Strengths and limitations

This study took a large and representative sample from the Gaza population, including all five governorates. Moreover, it included adolescents from government schools, opening an unprecedented view on their awareness and knowledge around cancer. However, as this study aimed at assessing knowledge and awareness of cancer, it could not directly link awareness levels to actual outcomes. For this, another study design will be needed. In addition, adult participants were recruited from among hospital visitors which might have caused a degree of selection bias, as these people might have displayed a greater degree of health-seeking behaviour, possibly based on greater baseline health awareness. Furthermore, the paucity of sociodemographic data, such as level of education, which could influence the cancer awareness level, made analysis and examination of other factors influencing cancer awareness very challenging.

Implications for practice

For greater impact, raising awareness has to be combined with careful promotion or reinforcement of positive beliefs and information of possible chances of cure [33, 35]. Raising such awareness among adolescents could be a useful future investment and give an opportunity for early preventive measures. Kyle et al. showed that a school-based educational intervention resulted in improving the recall and recognition of most of the cancer signs and symptoms even after 6 months from the intervention [26]. Such an intervention might be especially effective when combined with addressing negative beliefs. By reducing negative beliefs and increasing awareness in the younger age-group, a sustained effect on reduction of late presentation might be achieved, which could have a pronounced effect in low-resource settings, such as the Gaza Strip, in improving the quality of life and increasing survival of cancer sufferers. Currently, survival rates are poor in Palestine with 60% of deaths due to breast cancer in 2016 (643 of 1072 deaths) having been judged as ‘prematurely’ [46]. Such poor survival has its main reasons in the lack of systematic and organized screening programs and late presentation to healthcare professionals. Therefore, educational intervention in younger age groups could make a fundamental difference to survival and quality of life in cancer patients in the Gaza Strip.

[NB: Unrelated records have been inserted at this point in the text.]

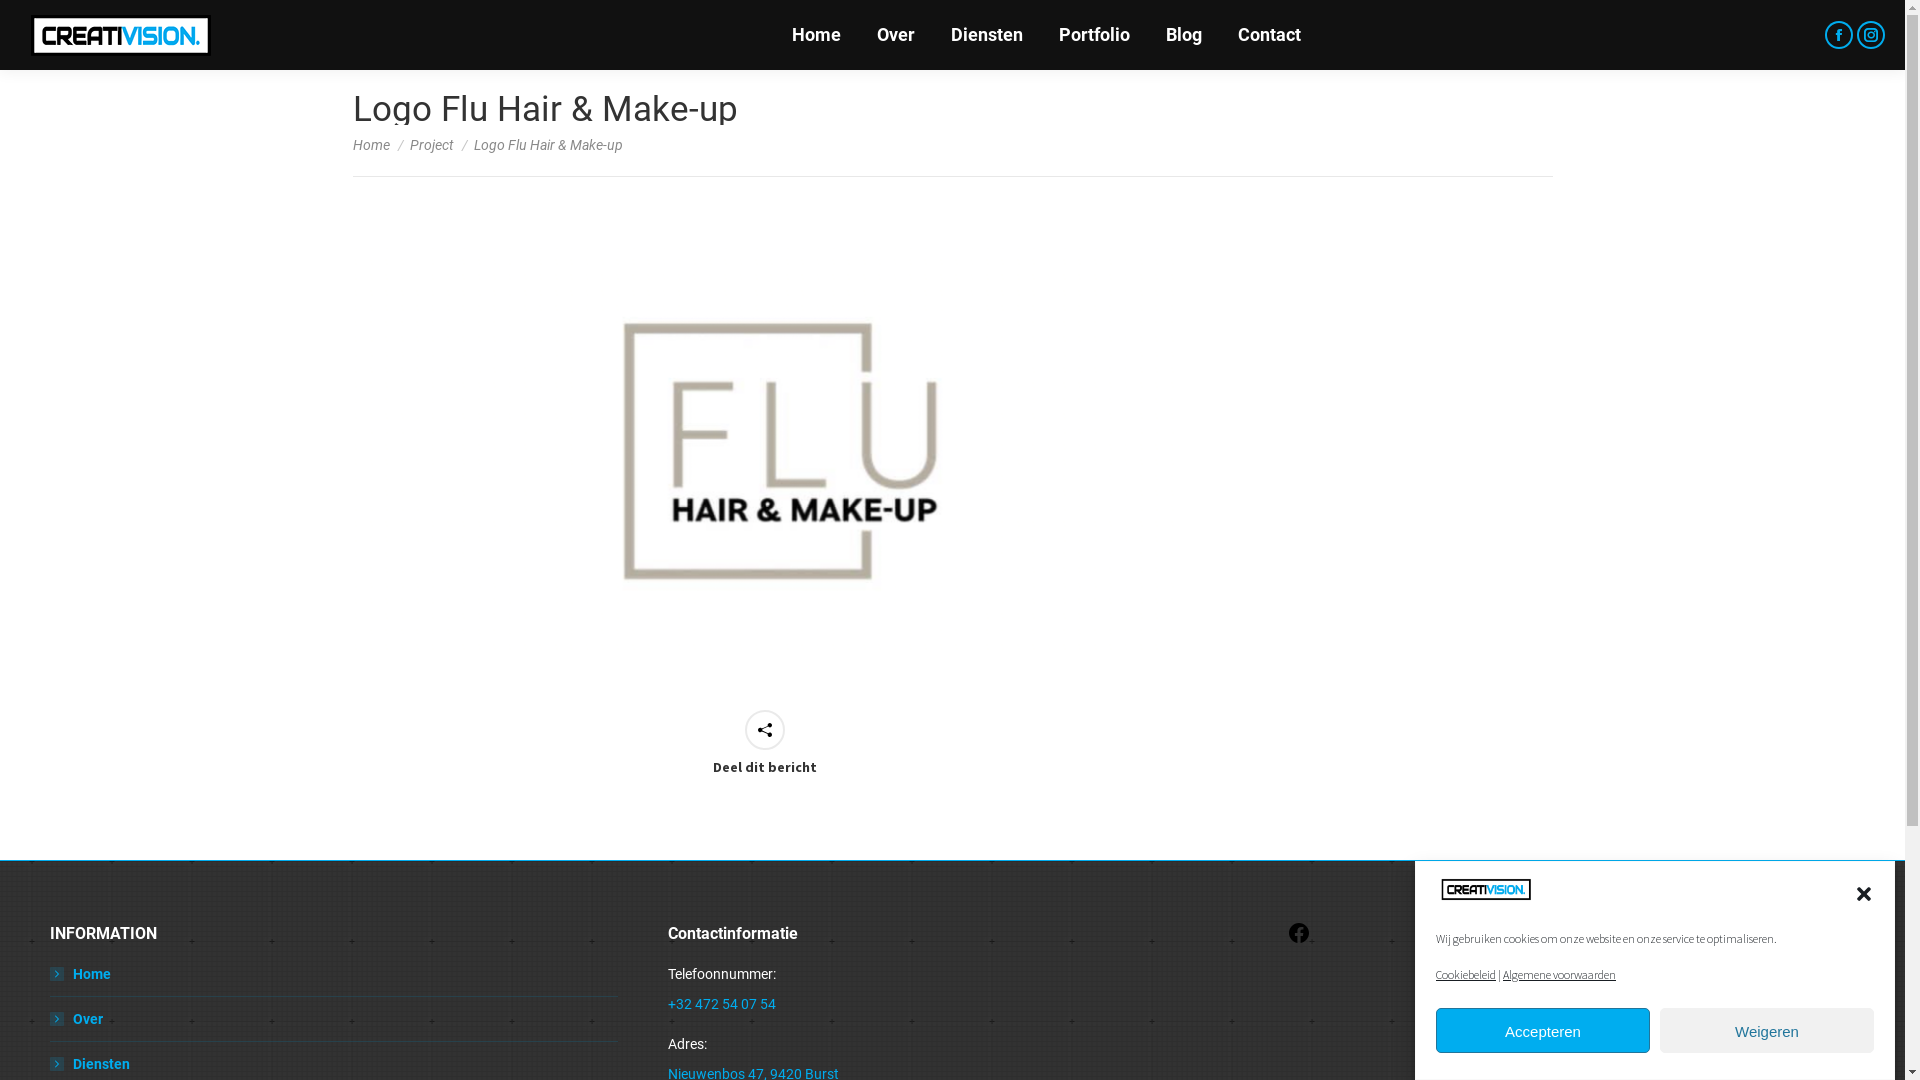 The image size is (1920, 1080). I want to click on 'Project', so click(431, 144).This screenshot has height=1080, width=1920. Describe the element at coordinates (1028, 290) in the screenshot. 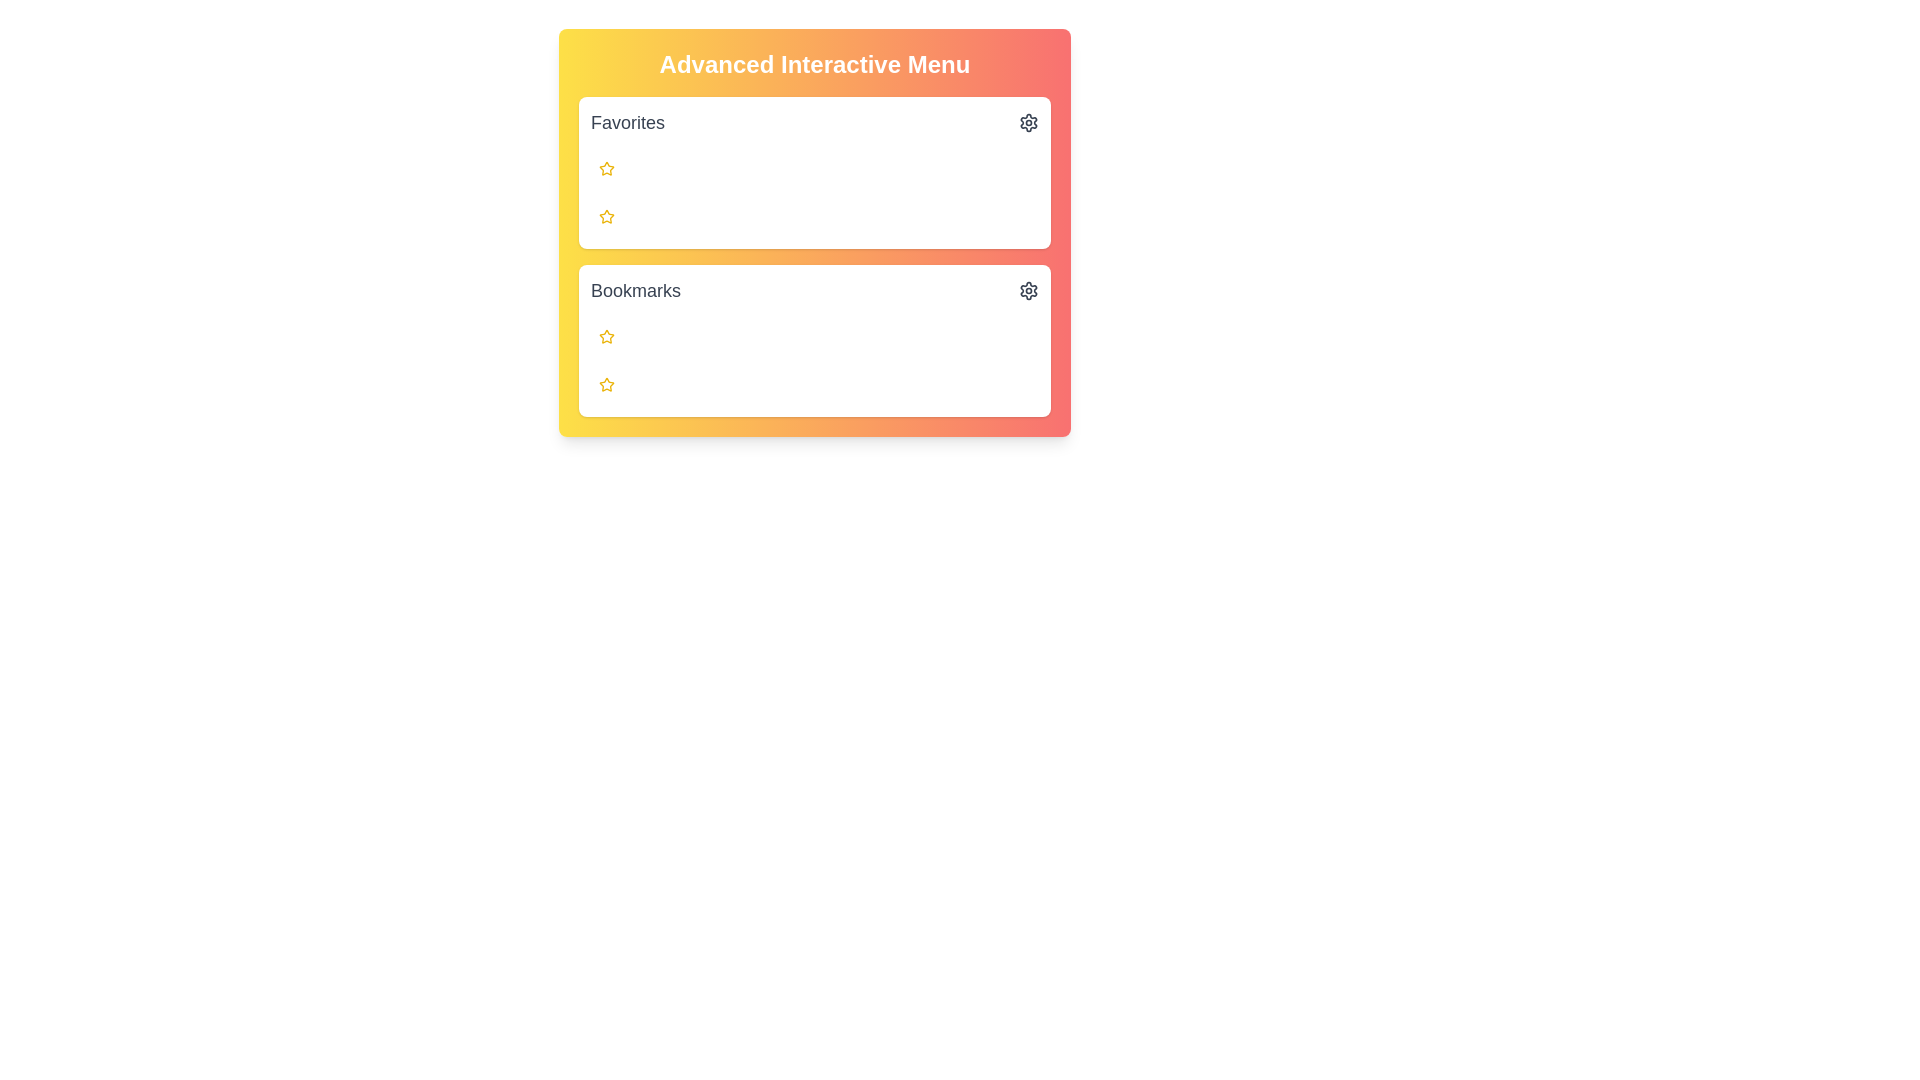

I see `the settings icon in the Bookmarks section` at that location.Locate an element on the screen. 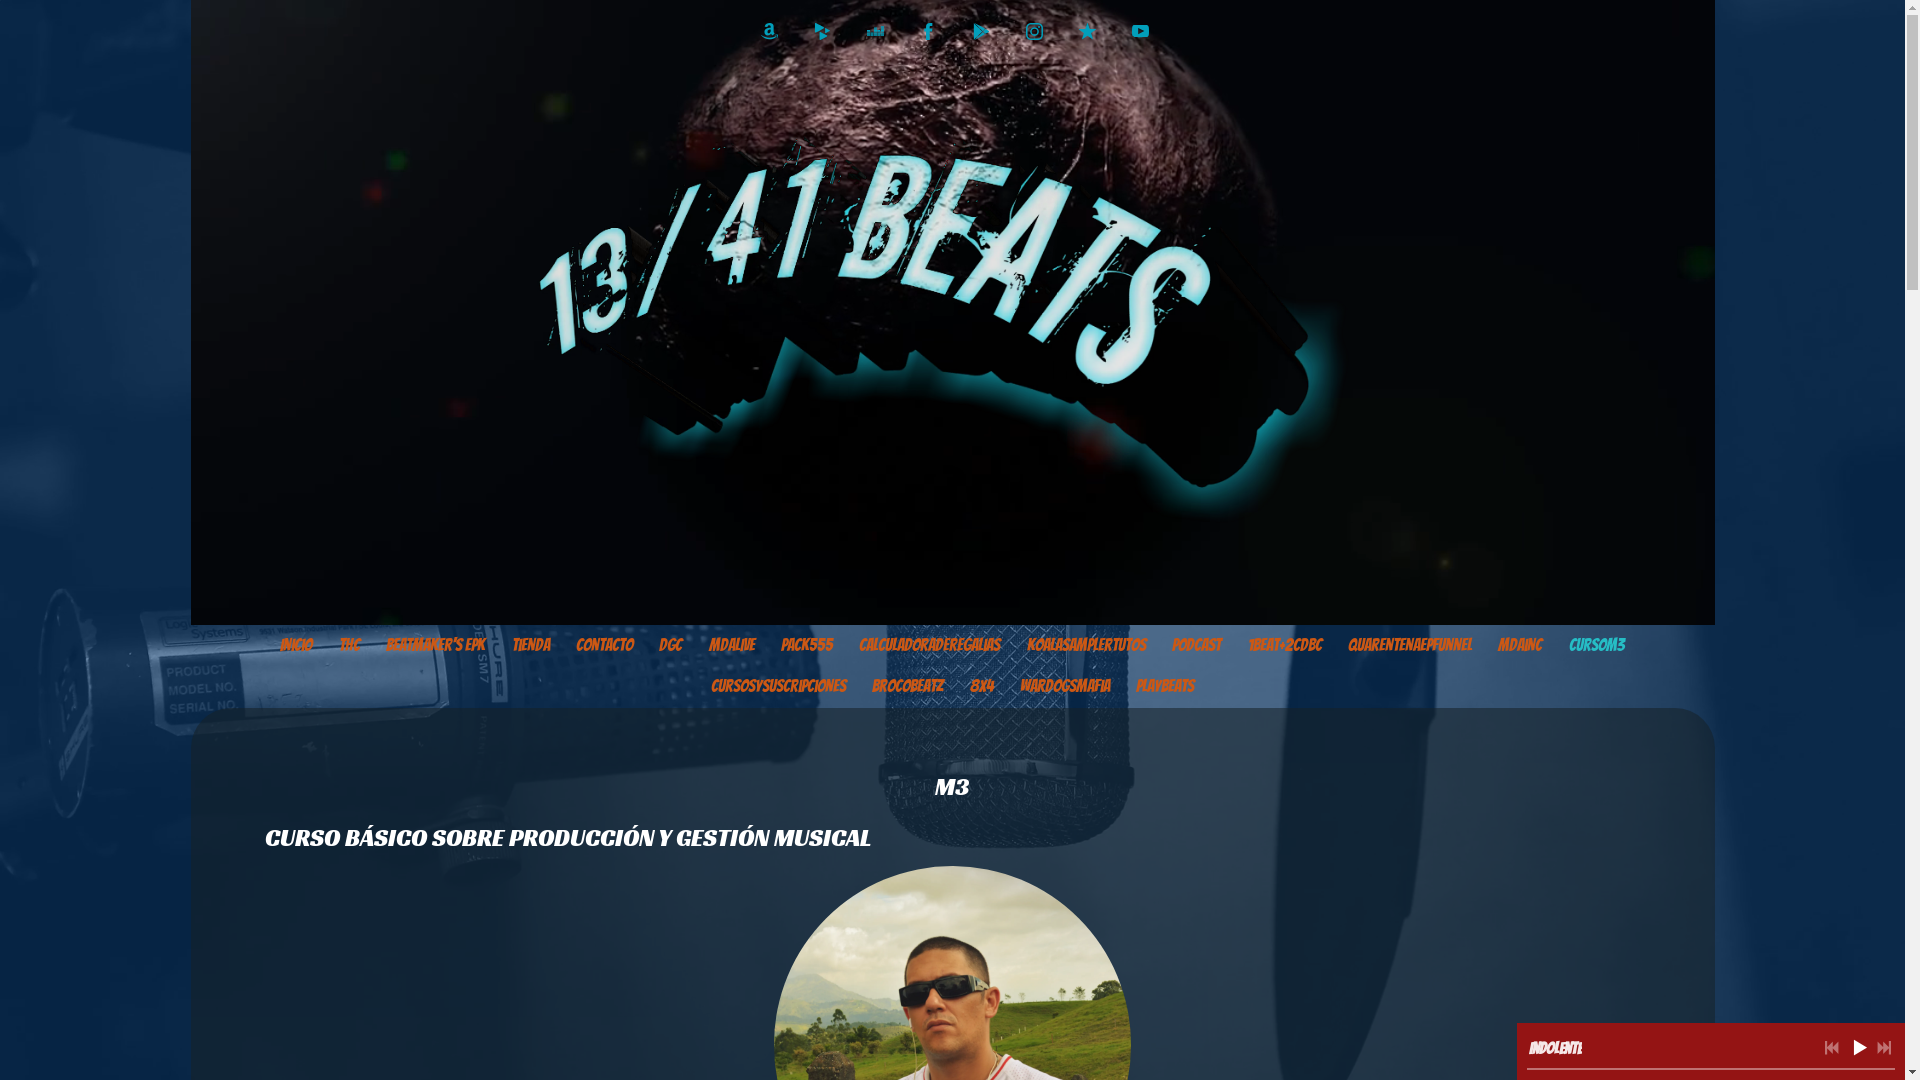 The height and width of the screenshot is (1080, 1920). 'http://instagram.com/kabstermda' is located at coordinates (1026, 31).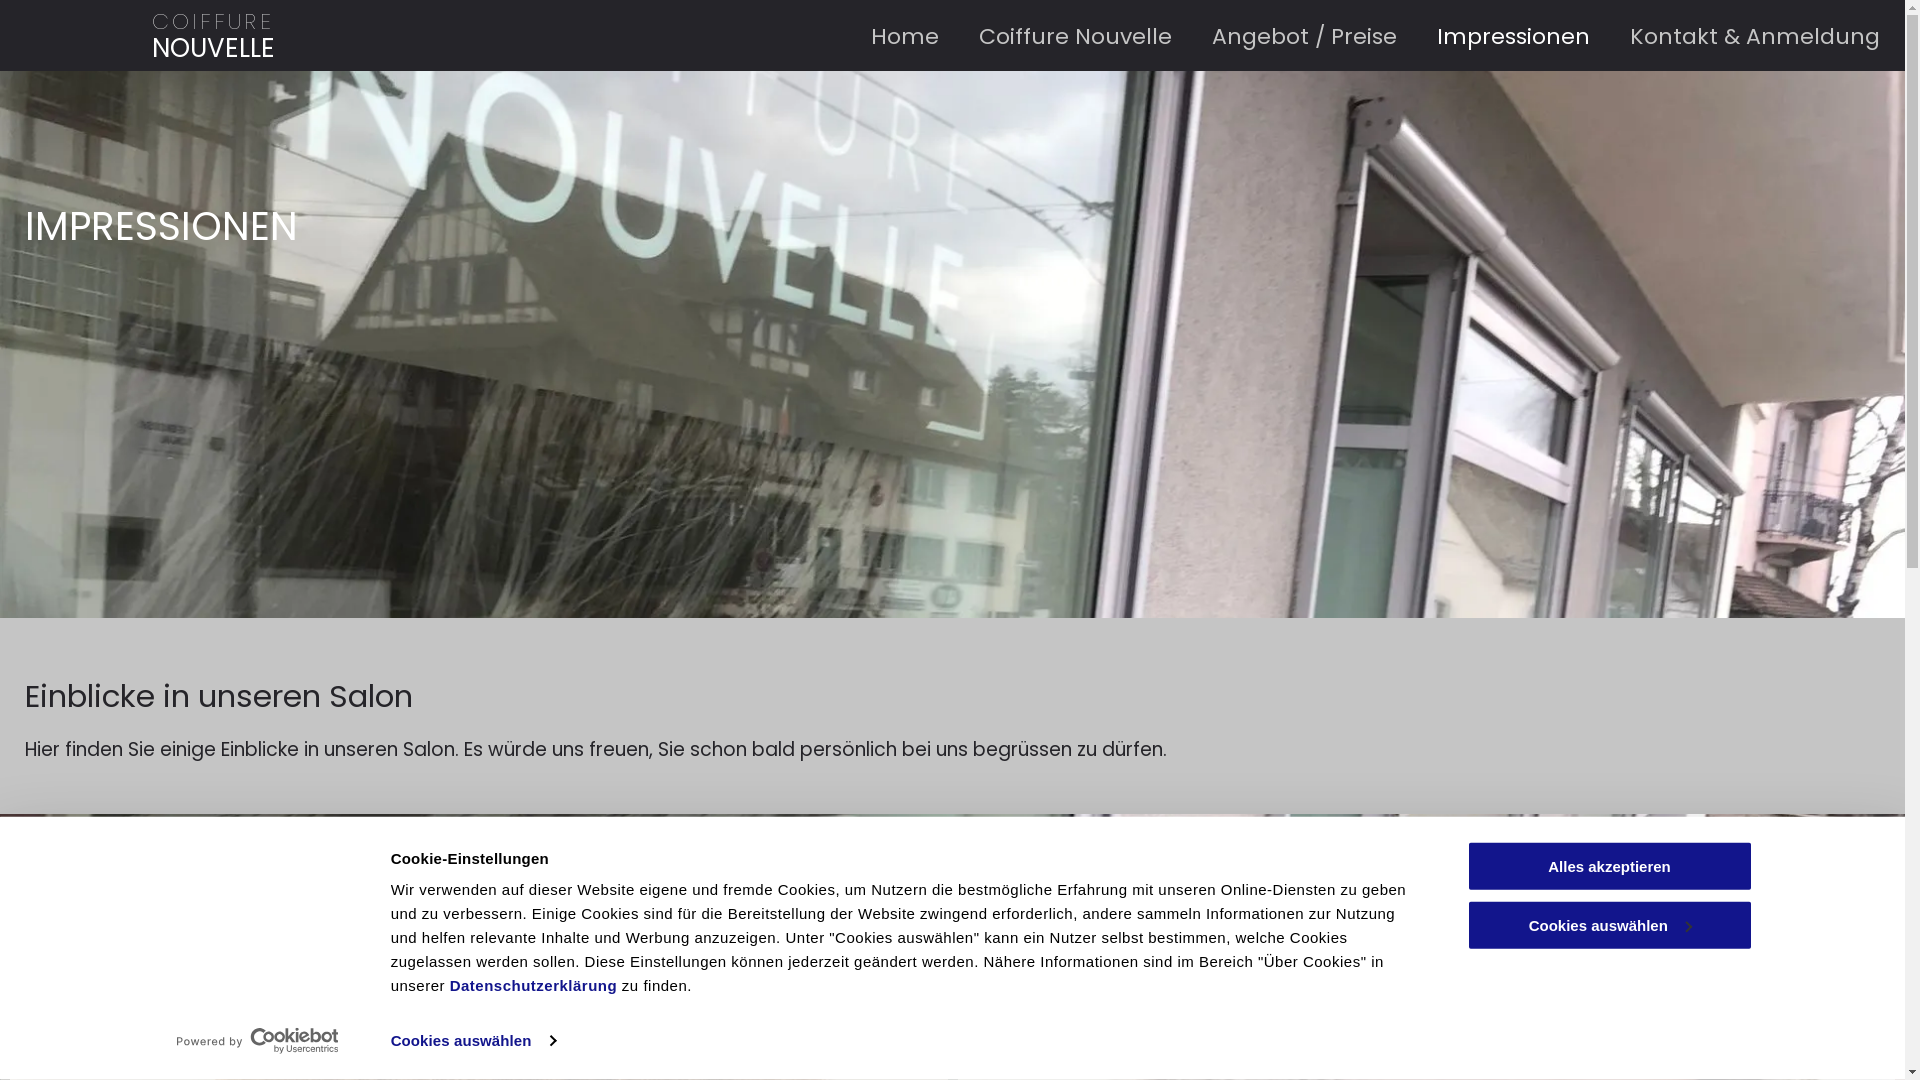 The width and height of the screenshot is (1920, 1080). What do you see at coordinates (1733, 34) in the screenshot?
I see `'Kontakt & Anmeldung'` at bounding box center [1733, 34].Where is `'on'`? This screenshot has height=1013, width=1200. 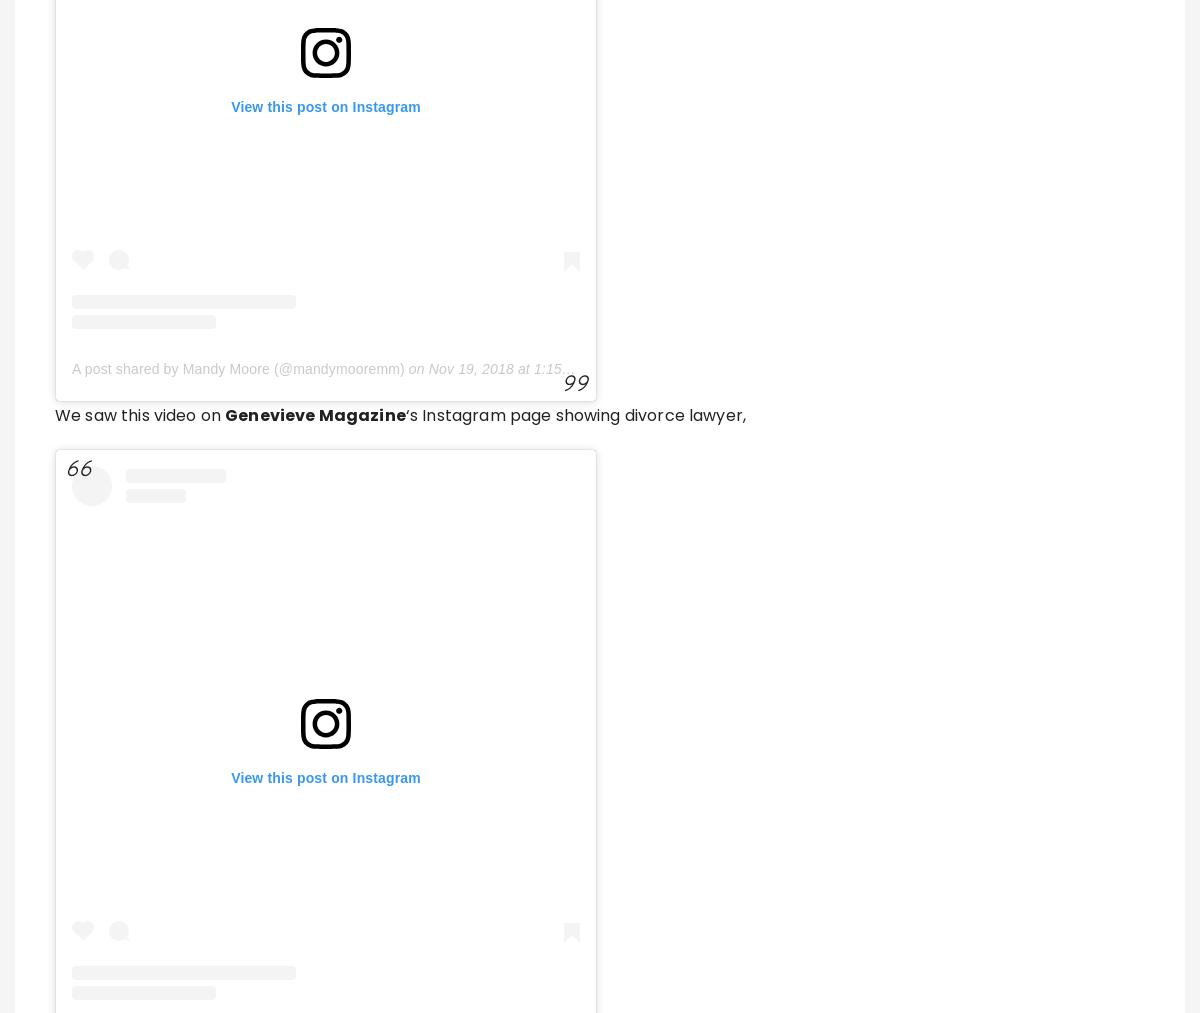
'on' is located at coordinates (440, 198).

Furthermore, interventions to improve public awareness of cancer symptoms have been shown to be more effective when delivered to individuals rather than with a population-based approach, such as in public awareness campaigns [25, 47,48,49,50]. Therefore, in low-resource settings, lacking systematic and well-organized screening programs, where early diagnosis is essential to improve survival, a population-based approach should be combined with more tailored individualized education for better results [32, 35, 43, 47]. The effects from such interventions could be pronounced and sustainable, when involving younger age groups, such as adolescents [24], as reflected in this study, by the better knowledge demonstrated by adolescents of some risk factors, included in their health-related school curriculum.

Conclusions

Both adults and adolescents in this low-income setting, the Gaza Strip, showed a big knowledge gap in the recall and recognition of cancer symptoms and risk factors, when compared to studies from other high-income settings. However, information delivered in the school curriculum might have made an impact on adolescents’ health-related knowledge. Therefore, combining the delivery of public campaigns as well as tailoring knowledge to population groups, including the youth, may increase the impact and sustainability to meet this urgent need in low- and middle-income areas, including the Gaza Strip.